The researchers conducted a phase 2 dose-ranging study that involved 154 adult patients with moderate-to-severe HS who did not respond to or who were intolerant of oral antibiotics. Patients were allocated to receive placebo or 40 mg adalimumab every week or every other week (EOW) for 16 weeks.

All patients were switched to EOW at the start of an open-label 36 week phase, while those who had a suboptimal response could switch to weekly dosing at that point. Clinical response was defined as an HS Physician's Global Assessment (PGA) score of clear, minimal or mild with at least a 2-grade improvement relative to baseline at week 16.

Clinical response rates were highest among those who received weekly adalimumab, 17.6%, compared with 9.6% of those who received the every other week dosage and 3.9% of patients assigned to placebo, the researchers found.

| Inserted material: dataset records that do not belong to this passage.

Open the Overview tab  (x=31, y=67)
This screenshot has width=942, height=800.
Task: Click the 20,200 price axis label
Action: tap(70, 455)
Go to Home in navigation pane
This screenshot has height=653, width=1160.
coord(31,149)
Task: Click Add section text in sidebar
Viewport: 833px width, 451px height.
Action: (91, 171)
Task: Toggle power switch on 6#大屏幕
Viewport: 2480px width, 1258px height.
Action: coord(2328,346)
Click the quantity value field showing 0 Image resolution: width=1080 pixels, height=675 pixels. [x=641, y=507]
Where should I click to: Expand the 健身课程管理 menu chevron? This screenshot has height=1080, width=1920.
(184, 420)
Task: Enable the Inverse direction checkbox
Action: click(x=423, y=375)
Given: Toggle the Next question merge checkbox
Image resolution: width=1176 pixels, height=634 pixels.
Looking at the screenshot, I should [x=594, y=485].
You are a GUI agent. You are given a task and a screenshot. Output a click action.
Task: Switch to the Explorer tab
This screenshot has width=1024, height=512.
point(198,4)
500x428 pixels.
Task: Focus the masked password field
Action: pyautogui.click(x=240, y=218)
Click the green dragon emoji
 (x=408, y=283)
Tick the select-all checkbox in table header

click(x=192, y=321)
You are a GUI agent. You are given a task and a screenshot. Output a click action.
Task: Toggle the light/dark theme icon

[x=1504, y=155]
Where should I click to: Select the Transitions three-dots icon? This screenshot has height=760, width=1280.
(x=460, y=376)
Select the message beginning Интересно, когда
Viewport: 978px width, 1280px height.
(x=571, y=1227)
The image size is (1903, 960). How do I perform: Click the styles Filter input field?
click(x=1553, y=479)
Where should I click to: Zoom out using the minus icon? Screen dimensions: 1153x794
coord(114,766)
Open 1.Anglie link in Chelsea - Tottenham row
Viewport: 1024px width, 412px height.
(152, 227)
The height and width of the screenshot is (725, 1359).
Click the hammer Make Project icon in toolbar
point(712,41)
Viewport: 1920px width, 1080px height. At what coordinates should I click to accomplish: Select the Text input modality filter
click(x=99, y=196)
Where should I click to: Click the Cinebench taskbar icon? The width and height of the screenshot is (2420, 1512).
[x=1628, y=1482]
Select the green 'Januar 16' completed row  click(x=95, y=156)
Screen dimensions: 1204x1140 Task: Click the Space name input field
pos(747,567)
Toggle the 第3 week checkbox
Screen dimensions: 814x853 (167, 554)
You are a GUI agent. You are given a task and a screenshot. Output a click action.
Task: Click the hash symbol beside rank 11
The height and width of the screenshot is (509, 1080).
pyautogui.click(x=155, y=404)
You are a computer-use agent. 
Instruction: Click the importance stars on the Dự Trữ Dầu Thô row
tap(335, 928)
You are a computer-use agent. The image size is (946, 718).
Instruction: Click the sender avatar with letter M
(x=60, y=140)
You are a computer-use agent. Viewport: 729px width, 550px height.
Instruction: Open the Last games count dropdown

Serious adverse events were reported in 7.8% of patients in the weekly adalimumab group, 5.8% in the EOW group and 3.9% in placebo-treated patients. Compared with the placebo group, patients who received weekly adalimumab reported significantly higher improvements in outcomes and pain. Patients who switched from weekly to EOW adalimumab treatment showed a reduction in clinical response.

"This phase 2 dose-ranging study showed evidence of efficacy and tolerability of adalimumab in HS," the researchers wrote. "Inflammation and pain were reduced, and impairment of health-related quality of life and work productivity increased."


References

  1. Kimball AB et al. Ann Intern Med. 2012;157(12):846-855.